Posted on April 1, 2015 @ 05:58:00 AM by Paul Meagher
Andrew J. Sherman in his book, Raising Capital (2012, 3rd Edition), provides a useful list of 10 questions that, in his experience, all venture investors ask (p. 18). I am repeating them below. Andrew claims that the answers to these questions determine if and how the deal gets done.
- How much can I make?
- How much can I lose?*
- What is my exit strategy from this deal?
- Who else says this deal is viable?
- Does the founder (and others) already have resources at risk?
- What other value (beyond money) can I bring to the table?
- Can I trust this management team?
- Is this company's target market large, growing (not stagnant or shrinking) and reachable?
- Does the company have (or will it have) a sustainable competitive advantage, as a result of either operational effectiveness, its strategic positioning, or its intellectual capital or other barriers to entry?
- Is the company's business, revenue, and profit model credible, verifiable, efficient, and sustainable?

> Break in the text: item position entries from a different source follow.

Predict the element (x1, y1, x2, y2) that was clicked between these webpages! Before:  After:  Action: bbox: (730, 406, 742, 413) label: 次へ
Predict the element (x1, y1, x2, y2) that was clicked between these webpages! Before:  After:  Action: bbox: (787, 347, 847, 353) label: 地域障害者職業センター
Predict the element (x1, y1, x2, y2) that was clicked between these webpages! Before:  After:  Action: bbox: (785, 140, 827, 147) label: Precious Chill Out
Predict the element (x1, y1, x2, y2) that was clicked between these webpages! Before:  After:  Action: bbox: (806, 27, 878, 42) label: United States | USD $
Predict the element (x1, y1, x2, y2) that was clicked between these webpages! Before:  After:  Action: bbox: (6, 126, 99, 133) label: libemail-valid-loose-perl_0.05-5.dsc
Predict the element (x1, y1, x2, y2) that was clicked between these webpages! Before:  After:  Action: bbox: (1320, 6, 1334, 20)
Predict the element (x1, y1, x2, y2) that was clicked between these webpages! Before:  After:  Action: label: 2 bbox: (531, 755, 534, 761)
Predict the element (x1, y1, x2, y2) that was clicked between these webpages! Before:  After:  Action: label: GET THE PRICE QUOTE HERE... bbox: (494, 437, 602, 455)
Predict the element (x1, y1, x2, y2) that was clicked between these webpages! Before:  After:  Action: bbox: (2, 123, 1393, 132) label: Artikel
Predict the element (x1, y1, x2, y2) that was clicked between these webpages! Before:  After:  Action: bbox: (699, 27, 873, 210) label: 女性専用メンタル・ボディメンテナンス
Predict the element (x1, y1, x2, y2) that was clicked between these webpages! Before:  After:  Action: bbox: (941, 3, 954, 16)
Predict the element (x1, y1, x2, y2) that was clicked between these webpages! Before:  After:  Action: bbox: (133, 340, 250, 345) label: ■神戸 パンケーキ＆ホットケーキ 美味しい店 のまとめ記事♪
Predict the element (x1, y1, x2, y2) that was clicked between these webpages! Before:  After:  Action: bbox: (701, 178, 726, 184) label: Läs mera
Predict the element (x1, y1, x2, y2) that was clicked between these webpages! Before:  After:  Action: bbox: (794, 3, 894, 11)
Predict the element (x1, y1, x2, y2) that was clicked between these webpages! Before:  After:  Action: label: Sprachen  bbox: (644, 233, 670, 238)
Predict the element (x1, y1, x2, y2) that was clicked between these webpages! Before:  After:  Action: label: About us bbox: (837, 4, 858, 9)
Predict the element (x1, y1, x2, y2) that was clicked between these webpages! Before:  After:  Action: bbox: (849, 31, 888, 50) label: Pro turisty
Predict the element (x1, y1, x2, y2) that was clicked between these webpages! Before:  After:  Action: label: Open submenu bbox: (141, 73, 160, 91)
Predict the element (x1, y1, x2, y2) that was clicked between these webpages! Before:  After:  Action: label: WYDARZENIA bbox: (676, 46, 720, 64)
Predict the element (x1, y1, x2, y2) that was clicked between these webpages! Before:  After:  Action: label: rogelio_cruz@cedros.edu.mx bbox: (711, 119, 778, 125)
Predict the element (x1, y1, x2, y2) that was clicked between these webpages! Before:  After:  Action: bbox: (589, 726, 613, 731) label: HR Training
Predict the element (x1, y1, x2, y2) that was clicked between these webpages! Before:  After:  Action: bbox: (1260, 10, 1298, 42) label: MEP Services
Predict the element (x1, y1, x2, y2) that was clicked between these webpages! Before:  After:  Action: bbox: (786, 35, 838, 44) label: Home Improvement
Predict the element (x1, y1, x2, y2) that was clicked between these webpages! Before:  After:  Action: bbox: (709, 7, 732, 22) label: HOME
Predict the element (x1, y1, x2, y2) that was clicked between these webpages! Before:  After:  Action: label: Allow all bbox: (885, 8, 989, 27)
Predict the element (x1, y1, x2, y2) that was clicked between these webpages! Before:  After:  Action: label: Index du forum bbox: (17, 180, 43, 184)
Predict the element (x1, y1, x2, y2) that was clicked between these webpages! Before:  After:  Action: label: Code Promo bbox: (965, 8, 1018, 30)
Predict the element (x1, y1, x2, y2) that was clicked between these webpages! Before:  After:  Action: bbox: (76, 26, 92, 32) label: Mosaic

* Andrew points out that investor loss is not just equal to the investment made but could be much more and include "potential liability costs, reputation costs, favors/chits used, time costs, commitments to follow-on capital, and other such factors".
These are good questions for entrepreneurs to consider so they can see things from an investor perspective and anticipate the type of due diligence questions they might be asked by potential investors.